Son surnom lui venait de la façon particulière qu’il apportait à se déplacer. Avançant par à-coups mesurés en de courtes glissades de droite à gauche, pivotant prestement sur son arrière-train au moindre changement de direction, il allait ainsi, balançant d’une main sur l’autre le bas du corps recroquevillé ; et pareil à une grenouille qui se dresse sur les pattes avant, il s’accordait de temps à autre une pause, soulevait le vieux feutre fatigué, défraîchi, et s’épongeait le crâne ruisselant sous l’effort ; c’est avec grand soin qu’il le remettait en place, tirant sur le bord avant, l’inclinant légèrement sur les yeux, le lissant entre pouce et index à la manière de ces acteurs de cinéma qu’il avait vus faire.La maladie, une tare congénitale ?

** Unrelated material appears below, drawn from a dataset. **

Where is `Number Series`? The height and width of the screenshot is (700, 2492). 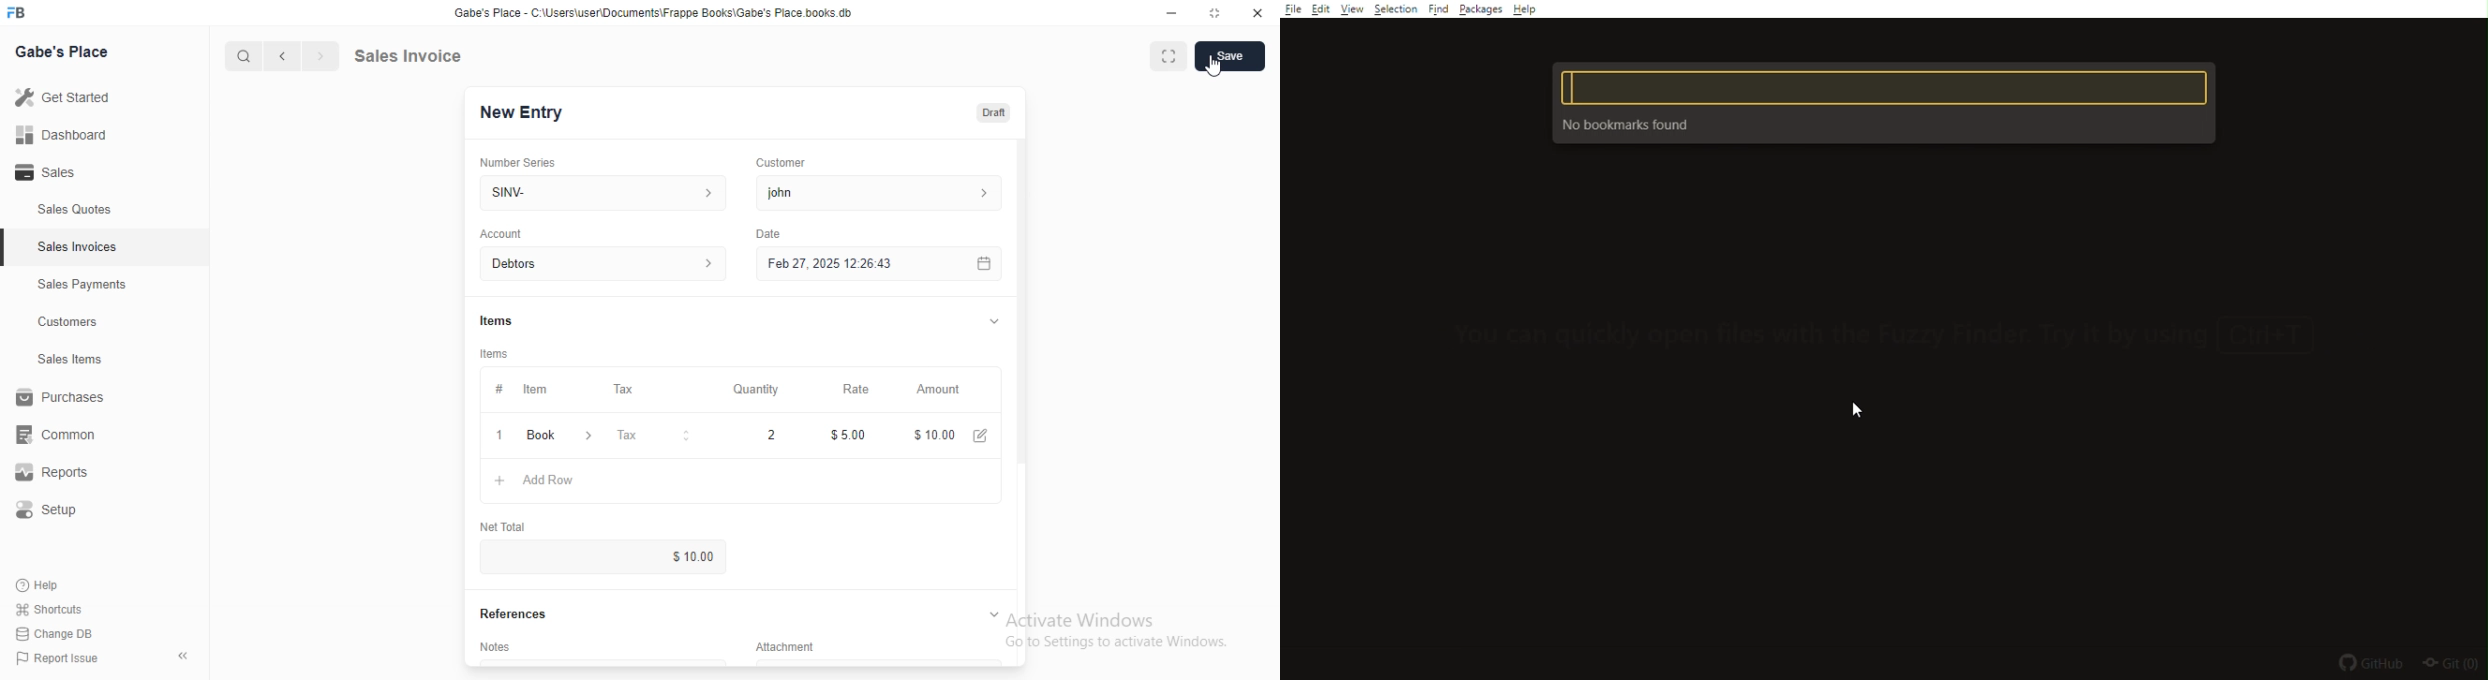
Number Series is located at coordinates (525, 160). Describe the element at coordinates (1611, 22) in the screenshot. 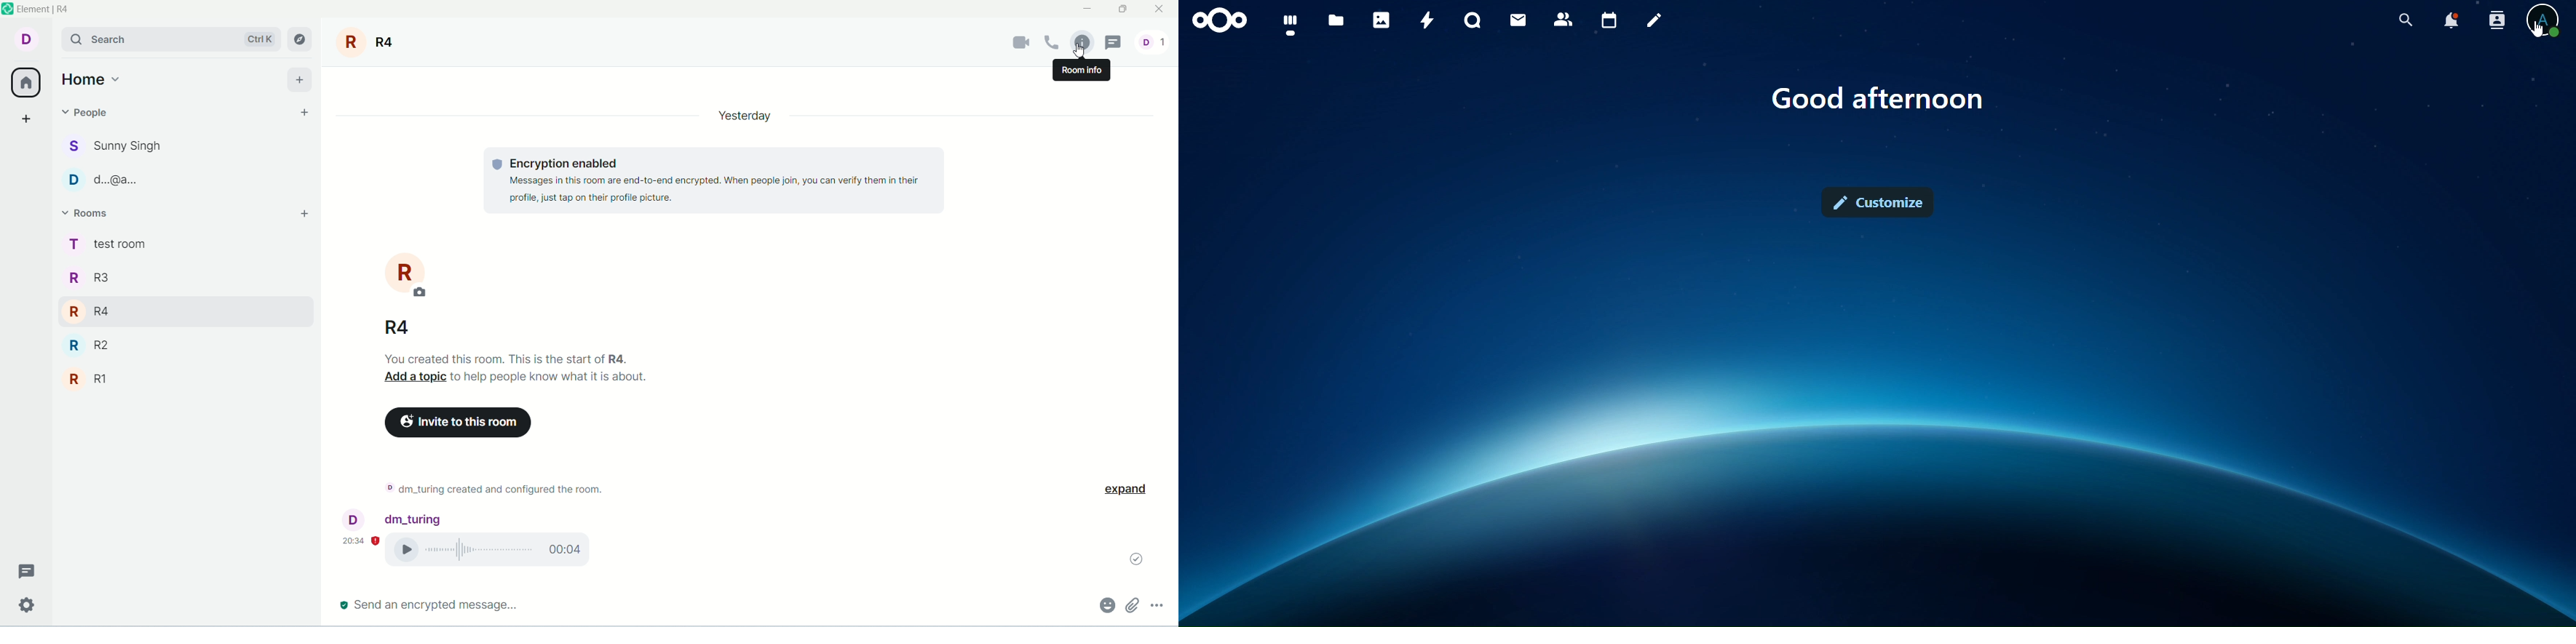

I see `calendar` at that location.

Les membres inférieurs étaient repliés sur eux-mêmes et ne s’étaient pas développés ; bras et avant-bras étaient par contre impressionnants de puissance et de force ; les mains, aux doigts noués, abîmées, rendues calleuses par leur incessante activité sur tous les sols étaient d’une grande dextérité, prêtes à agripper, happer le garnement qui osait un geste déplacé ; elles maniaient avec science les outils du bourrelier, du temps où le métier persistait encore.

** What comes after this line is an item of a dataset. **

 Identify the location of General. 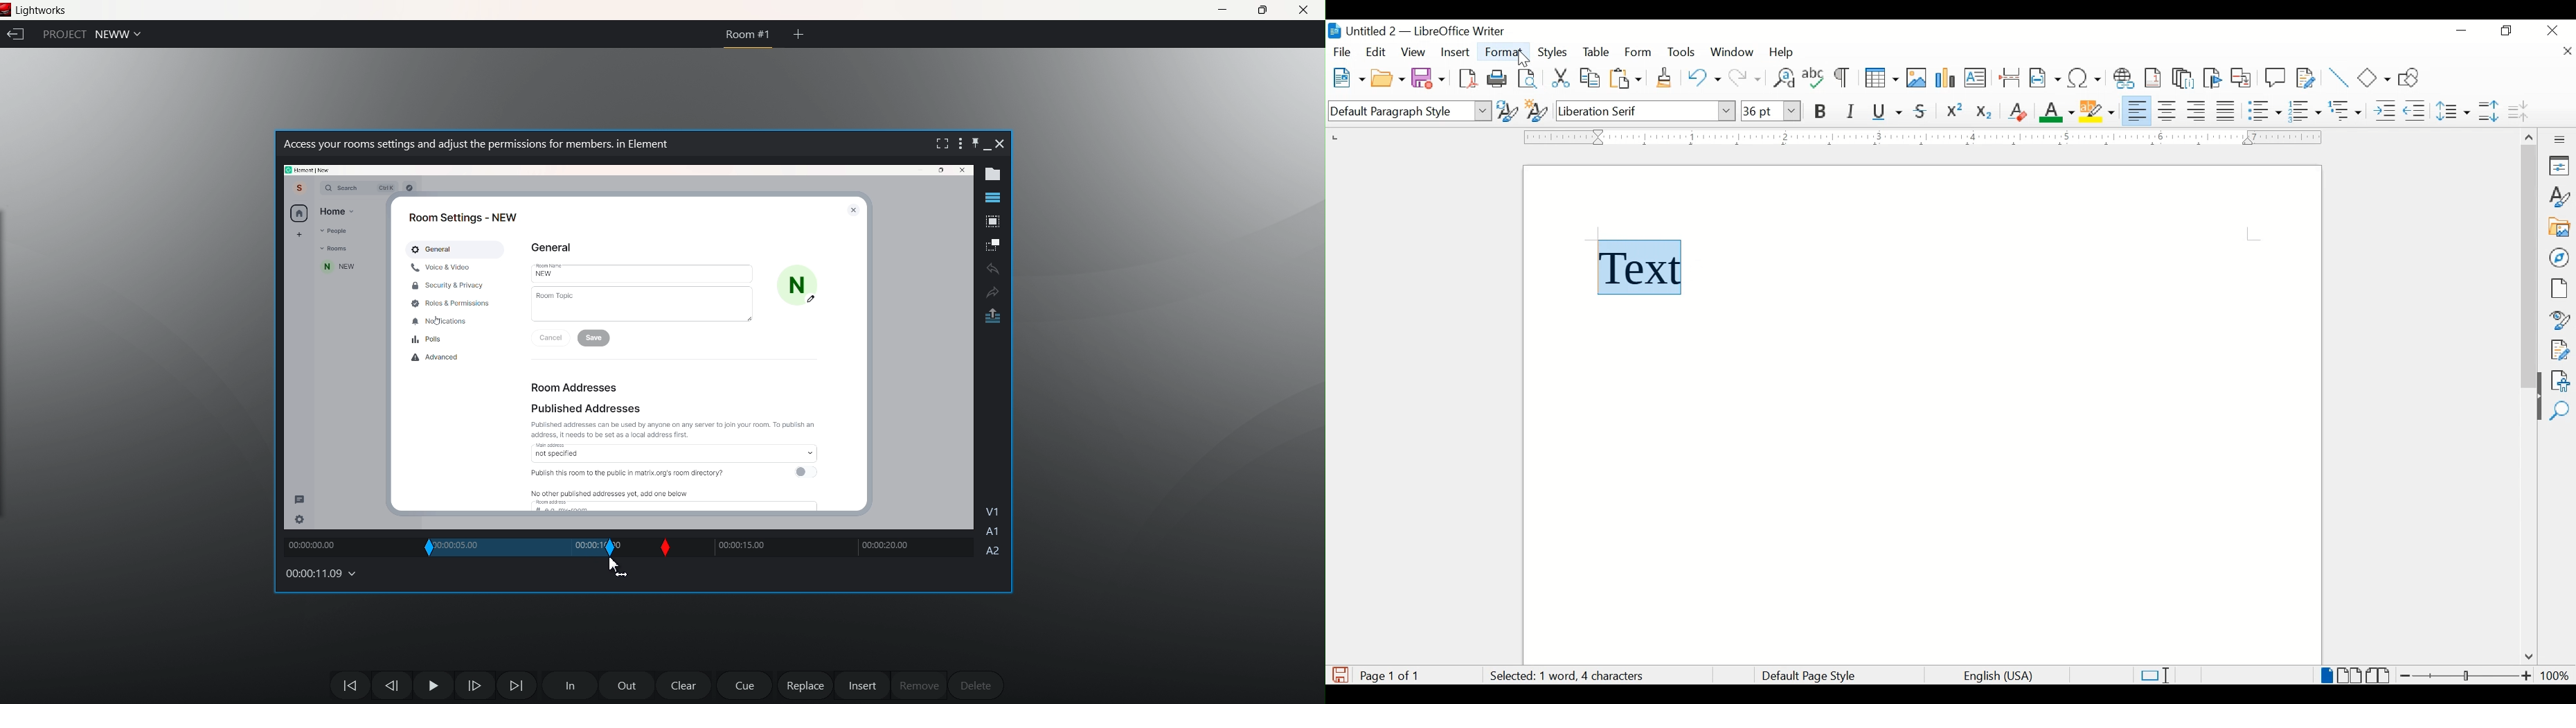
(553, 247).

Toujours à la recherche de menus travaux, il lui arrivait de se faire matelassier, coursier, prompt à saisir la plus petite offre, la moindre proposition ; sa vieille mère faisant quelques ménages, leur subsistance semblait assurée. Je ne l’ai jamais entendu s’apitoyer sur sa condition, sur son sort : seulement ses cris hargneux quand la bêtise des adultes lui proposait de le remettre aux normes en l’écartelant, ou sa détresse cachée, moins forte que son penchant pour le « verre de rosé », quand il devait s’étirer toujours plus haut, plus loin, pour saisir le verre tendu par une main imbécile.